**Aim of the task**:
Reproduce everything in the ASPM patch thread from "The latencies of" down to "from struct pcie_link_state.".

**Text block**:
2021-09-29 00:42:40

by Saheed O. Bolarinwa

[permalink] [raw]
Subject: [RFC PATCH v3 0/3] PCI/ASPM: Remove struct aspm_latency

From: "Bolarinwa O. Saheed" <[email protected]>

To validate and set link latency capability, `struct aspm_latency` and
related members defined within `struct pcie_link_state` are used.
However, since there are not many access to theses values, it is
possible to directly access and compute these values.

Doing this will also reduce the dependency on `struct pcie_link_state`.

The series removes `struct aspm_latency` and related members within
`struct pcie_link_state`. All latencies are now calculated when needed.



VERSION CHANGES:
- v2:
- directly access downstream by calling `pci_function_0()`
instead of using the `struct pcie_link_state`
- v3(this version):
- rebase on Linux 5.15-rc2

MERGE NOTICE:
These series are based on
'commit e4e737bb5c17 ("Linux 5.15-rc2")'


Saheed O. Bolarinwa (3):
PCI/ASPM: Remove link latencies cached within struct pcie_link_state
PCI/ASPM: Remove struct pcie_link_state.acceptable
PCI/ASPM: Remove struct aspm_latency

drivers/pci/pcie/aspm.c | 89 ++++++++++++++++++-----------------------
1 file changed, 38 insertions(+), 51 deletions(-)

--
2.20.1


2021-09-29 00:42:40

by Saheed O. Bolarinwa

[permalink] [raw]
Subject: [RFC PATCH v3 1/3] PCI/ASPM: Do not cache link latencies

The latencies of the upstream and downstream are calculated within
pcie_aspm_cap_init() and cached in struct pcie_link_state.latency_*
These values are only used in pcie_aspm_check_latency() where they are
compared with the acceptable latencies on the link.

This patch:
- removes `latency_*` entries from struct pcie_link_state.

**Information supplied**:
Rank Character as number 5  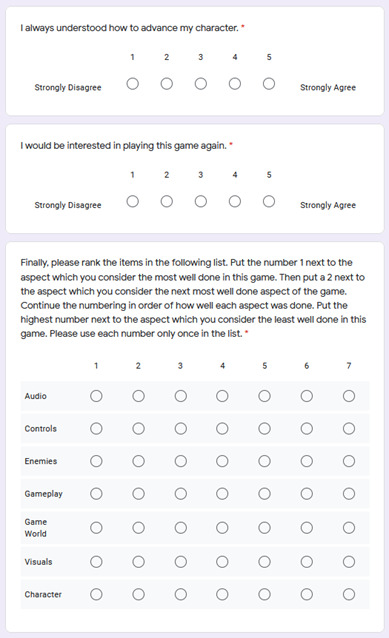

**Solution**:
The latencies of the upstream and downstream are calculated within
pcie_aspm_cap_init() and cached in struct pcie_link_state.latency_*
These values are only used in pcie_aspm_check_latency() where they are
compared with the acceptable latencies on the link.

This patch:
- removes `latency_*` entries from struct pcie_link_state.